=== Reading text ===
----------

Over recent years there has been much talk of peak this and peak that, one thing that may have slipped by is the possibility that we may be less than 30 years away from reaching peak Phosphorus. So what people might say, what's that to do with me... a lot is the answer.
As the population of our planet comes close to the 8 billion mark around 2025 (9 billion by 2050) the struggle to feed everyone is going to become more intense. Food itself is only one aspect of what is going to become (if it is not already) an increasingly complicated problem.
So far, largely out of sight and out of mind, a quiet struggle is going on to secure control of the worlds phosphorous reserves. While some countries such as India are entirely dependent upon imported phosphorous supplies all of us in the first world and elsewhere have become very dependent on relatively cheap fertilizers of which phosphorus is a vital component.
At the moment it takes around one tonne of phosphate to produce around 130 tonnes of grain. Not to mention that around 170 million tonnes of phosphate are mined every year (in 2011 (so far)) and the fact that there has been a 30 percent increase in the mining of phosphate. Geologically it is estimated that there are around 65 billion tonnes of phosphate rocks on the planet, but only around 16 billion tonnes of which can be mined economically.

----------

=== What to work on ===
**a.** Can you extract the part of the phosphorus passage that opens with the words containing "Over recent years" and closes with "is the answer."?
**b.** Could you continue the phosphorus passage from the point where it stops?

[Saved entries]
----------

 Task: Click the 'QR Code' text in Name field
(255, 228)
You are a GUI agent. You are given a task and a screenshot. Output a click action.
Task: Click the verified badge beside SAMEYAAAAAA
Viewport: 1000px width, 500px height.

----------

=== List of answers ===
**a.**
Over recent years there has been much talk of peak this and peak that, one thing that may have slipped by is the possibility that we may be less than 30 years away from reaching peak Phosphorus. So what people might say, what's that to do with me... a lot is the answer.

**b.**
Now obviously the word 'economically' is a variable and market price, demand, desperation and hunger will all have impact on the mining process so the margins will change. Interestingly enough 80% of the planets reserves can be found in Morocco and much oppressed Western Sahara.
In 2009, there was a 14.2% increase in the amount of phosphate fertiliser produced in the Peoples Republic of China - 15.8 million tonnes. The PRC itself may have phosphate reserves of around 18 billion tonnes. The PRC Government has added phosphorus to a list of around 20 minerals that China will be unable to source from inside China in anticipation of economic demand in the next 20 years.
One major problem that we all face from increased use of phosphate based or phosphate rich fertilizers is run-off. It has been estimated that around 37 million tonnes of phosphorus is leaked into the environment every year, washed into rivers, lakes and the oceans helping to fuel toxic algae and bacteria.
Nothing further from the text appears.